■ Objetivo de la tarea
Reescribe los datos desde el comienzo hasta la línea que contiene "pos(742,18)", incluida, y sustituye "GUI agent" por "interface agent" sin cambiar nada más.

··· Conjunto de datos ···

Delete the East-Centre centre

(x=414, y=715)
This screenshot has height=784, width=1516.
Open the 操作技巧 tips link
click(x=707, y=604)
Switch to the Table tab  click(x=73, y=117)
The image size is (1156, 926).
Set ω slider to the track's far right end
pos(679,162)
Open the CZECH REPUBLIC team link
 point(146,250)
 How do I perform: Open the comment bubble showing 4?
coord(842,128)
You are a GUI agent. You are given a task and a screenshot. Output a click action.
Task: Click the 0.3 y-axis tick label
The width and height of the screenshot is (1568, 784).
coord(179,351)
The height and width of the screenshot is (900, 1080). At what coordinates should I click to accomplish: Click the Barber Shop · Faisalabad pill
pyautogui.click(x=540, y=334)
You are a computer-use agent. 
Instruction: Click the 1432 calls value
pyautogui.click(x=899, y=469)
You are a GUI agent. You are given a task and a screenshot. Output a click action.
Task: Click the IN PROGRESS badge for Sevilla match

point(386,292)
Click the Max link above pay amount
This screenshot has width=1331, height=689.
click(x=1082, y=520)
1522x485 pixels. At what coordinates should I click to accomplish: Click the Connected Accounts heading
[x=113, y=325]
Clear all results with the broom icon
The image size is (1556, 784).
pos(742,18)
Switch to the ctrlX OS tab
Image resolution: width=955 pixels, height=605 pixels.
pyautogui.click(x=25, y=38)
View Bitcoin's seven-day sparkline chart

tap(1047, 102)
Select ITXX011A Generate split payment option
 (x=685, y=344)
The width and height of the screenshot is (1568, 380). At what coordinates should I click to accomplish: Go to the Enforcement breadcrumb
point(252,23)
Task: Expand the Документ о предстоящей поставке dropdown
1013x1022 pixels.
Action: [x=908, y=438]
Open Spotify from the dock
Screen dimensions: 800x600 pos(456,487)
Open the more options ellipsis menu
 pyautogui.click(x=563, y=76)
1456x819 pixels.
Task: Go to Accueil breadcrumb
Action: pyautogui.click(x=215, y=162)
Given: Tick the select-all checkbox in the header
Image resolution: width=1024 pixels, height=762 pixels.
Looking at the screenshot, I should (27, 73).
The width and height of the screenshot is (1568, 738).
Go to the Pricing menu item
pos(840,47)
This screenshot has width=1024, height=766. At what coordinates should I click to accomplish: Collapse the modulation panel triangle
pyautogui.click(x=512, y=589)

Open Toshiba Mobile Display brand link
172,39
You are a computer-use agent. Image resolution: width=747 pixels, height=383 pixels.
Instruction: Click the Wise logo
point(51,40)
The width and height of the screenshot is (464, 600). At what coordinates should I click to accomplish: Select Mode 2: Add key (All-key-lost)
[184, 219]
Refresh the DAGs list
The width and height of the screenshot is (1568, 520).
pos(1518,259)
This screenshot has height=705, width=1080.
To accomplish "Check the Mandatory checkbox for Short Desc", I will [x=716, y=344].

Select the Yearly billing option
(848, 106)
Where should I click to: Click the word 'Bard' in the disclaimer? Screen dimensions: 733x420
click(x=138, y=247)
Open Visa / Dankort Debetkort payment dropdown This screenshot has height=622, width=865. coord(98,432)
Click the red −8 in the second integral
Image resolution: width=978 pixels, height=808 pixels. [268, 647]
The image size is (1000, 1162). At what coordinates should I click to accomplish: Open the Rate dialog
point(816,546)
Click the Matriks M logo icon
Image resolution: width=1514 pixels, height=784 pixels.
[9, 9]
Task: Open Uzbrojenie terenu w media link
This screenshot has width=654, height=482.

···

■ Respuesta de la tarea
Delete the East-Centre centre

(x=414, y=715)
This screenshot has height=784, width=1516.
Open the 操作技巧 tips link
click(x=707, y=604)
Switch to the Table tab  click(x=73, y=117)
The image size is (1156, 926).
Set ω slider to the track's far right end
pos(679,162)
Open the CZECH REPUBLIC team link
 point(146,250)
 How do I perform: Open the comment bubble showing 4?
coord(842,128)
You are a interface agent. You are given a task and a screenshot. Output a click action.
Task: Click the 0.3 y-axis tick label
The width and height of the screenshot is (1568, 784).
coord(179,351)
The height and width of the screenshot is (900, 1080). At what coordinates should I click to accomplish: Click the Barber Shop · Faisalabad pill
pyautogui.click(x=540, y=334)
You are a computer-use agent. 
Instruction: Click the 1432 calls value
pyautogui.click(x=899, y=469)
You are a interface agent. You are given a task and a screenshot. Output a click action.
Task: Click the IN PROGRESS badge for Sevilla match

point(386,292)
Click the Max link above pay amount
This screenshot has width=1331, height=689.
click(x=1082, y=520)
1522x485 pixels. At what coordinates should I click to accomplish: Click the Connected Accounts heading
[x=113, y=325]
Clear all results with the broom icon
The image size is (1556, 784).
pos(742,18)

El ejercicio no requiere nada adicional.